= Hippology =

Study of horses

Hippology (from Greek: ἵππος, hippos, "horse"; and λόγος, logos, "study") is the study of horses.

Today, hippology is the title of an equine veterinary and management knowledge contest that is used in 4-H, Future Farmers of America (FFA), and many horse breed contests. Hippology consists of four phases: horse judging, written examination and slide identification, ID stations, and team problem-solving. Many people across the United States and in other countries compete in hippology-related knowledge competitions annually.
Items covered in the contest may cover any equine subject, including reproduction, training, parasites, dressage, history and origins, anatomy and physiology, driving and harnessing, horse industry, horse management, breeds, genetics, western games, colors, famous horses in history, parts of the saddle, types of bits, gaits, competitions, poisonous plants, and nutrition.

==Judging==
The judging phase generally includes judging both a halter class and an "under saddle" class (such as western pleasure, hunter under saddle, etc.). The classes involve four horses and contestants are given a judging card to place the horses. Unlike the horse judging competitions, hippology competitors are not expected to give reasons, but only place the classes.

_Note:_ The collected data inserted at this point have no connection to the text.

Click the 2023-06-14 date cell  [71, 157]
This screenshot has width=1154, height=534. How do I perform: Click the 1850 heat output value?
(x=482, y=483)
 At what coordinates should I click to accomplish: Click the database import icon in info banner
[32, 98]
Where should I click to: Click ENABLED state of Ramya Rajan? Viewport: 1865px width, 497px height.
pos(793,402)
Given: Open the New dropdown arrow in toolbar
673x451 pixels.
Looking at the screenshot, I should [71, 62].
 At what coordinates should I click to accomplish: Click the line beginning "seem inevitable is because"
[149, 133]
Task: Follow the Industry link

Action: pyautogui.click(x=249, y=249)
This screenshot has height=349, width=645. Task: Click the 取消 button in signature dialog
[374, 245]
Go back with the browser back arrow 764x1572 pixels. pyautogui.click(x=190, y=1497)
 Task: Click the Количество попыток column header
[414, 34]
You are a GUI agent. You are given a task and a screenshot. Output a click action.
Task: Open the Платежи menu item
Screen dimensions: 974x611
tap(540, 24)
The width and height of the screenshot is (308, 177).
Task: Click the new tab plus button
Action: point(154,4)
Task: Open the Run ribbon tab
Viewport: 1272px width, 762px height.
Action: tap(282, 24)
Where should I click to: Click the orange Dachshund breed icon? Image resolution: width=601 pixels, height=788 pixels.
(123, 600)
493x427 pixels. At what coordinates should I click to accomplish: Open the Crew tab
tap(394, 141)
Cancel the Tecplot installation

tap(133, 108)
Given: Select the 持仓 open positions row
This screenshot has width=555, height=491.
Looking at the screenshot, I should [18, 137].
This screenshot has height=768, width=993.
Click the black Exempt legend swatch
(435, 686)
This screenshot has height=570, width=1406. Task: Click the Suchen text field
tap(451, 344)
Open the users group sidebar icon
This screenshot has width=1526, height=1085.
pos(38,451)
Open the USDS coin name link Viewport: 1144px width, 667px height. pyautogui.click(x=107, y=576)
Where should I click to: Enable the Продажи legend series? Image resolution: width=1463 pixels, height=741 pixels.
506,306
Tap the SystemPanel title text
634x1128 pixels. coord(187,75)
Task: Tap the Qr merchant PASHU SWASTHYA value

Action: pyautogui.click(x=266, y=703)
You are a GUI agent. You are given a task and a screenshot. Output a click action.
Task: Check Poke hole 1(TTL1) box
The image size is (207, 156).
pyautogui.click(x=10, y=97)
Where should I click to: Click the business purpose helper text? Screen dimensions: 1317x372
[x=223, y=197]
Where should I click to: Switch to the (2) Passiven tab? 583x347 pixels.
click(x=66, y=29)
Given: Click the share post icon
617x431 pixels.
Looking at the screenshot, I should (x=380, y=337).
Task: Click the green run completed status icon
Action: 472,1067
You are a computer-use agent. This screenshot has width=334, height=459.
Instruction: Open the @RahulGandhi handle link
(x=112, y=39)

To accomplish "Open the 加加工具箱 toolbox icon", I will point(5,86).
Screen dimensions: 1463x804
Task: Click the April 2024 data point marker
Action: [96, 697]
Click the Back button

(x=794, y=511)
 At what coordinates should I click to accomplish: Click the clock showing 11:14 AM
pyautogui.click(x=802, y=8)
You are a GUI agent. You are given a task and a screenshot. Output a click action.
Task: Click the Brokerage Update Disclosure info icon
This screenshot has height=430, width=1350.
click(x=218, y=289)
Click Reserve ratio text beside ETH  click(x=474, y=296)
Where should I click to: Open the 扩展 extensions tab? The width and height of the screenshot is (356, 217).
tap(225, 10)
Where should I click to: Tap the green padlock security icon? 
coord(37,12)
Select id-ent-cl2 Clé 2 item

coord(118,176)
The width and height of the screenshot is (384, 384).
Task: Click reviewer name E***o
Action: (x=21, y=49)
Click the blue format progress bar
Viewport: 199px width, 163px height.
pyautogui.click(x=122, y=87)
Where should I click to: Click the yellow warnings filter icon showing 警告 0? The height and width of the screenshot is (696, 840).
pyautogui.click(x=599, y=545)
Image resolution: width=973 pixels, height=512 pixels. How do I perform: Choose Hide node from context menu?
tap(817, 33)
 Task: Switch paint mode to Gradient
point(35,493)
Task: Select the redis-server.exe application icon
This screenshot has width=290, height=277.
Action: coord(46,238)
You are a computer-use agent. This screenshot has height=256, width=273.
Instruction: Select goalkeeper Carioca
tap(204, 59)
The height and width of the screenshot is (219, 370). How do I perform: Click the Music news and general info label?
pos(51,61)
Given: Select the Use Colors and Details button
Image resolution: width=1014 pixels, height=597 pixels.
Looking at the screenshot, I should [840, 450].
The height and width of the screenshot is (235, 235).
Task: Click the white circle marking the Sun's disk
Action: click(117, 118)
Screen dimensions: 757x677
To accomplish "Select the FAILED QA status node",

==Written examination and slide identification==
The written examination is a multiple-choice, 50-question test. The written examination can cover any of the topics and any of the information from the designated sources. The slide identification is composed of 25 slides.

==ID stations==
The ID station phase includes 10 stations, each with 10 pictures or objects to be identified along with a list of multiple-choice answers. Each station has a theme (anatomy, poisonous plants, tack, etc.). A time limit exists allotting only 2 minutes per station.

==Team problem solving==
The team problem solving phase requires a team, with three or four members, to present their solution for a problem to a judge or judges. The team is given 10–15 minutes to discuss the problem, form a solution, and prepare their presentation. No written materials are allowed. They then have an average of 5 minutes to present their solution. Members are judged on their teamwork (especially during the discussion phase), the accuracy of their solution, and their presentation skills. No coaches or any adults are allowed in the room during the team problem.

==Hippology in 4-H==
In 4-H, hippology teams consist of 3 or 4 members. (In the case of a team with 4 members, the lowest score is dropped.) Teams compete at a regional level, where the first place team advances to compete against the other region winners at a state level. The winner of the state level then advances to either Eastern Nationals in Kentucky, or Western Nationals in Colorado, depending on the state.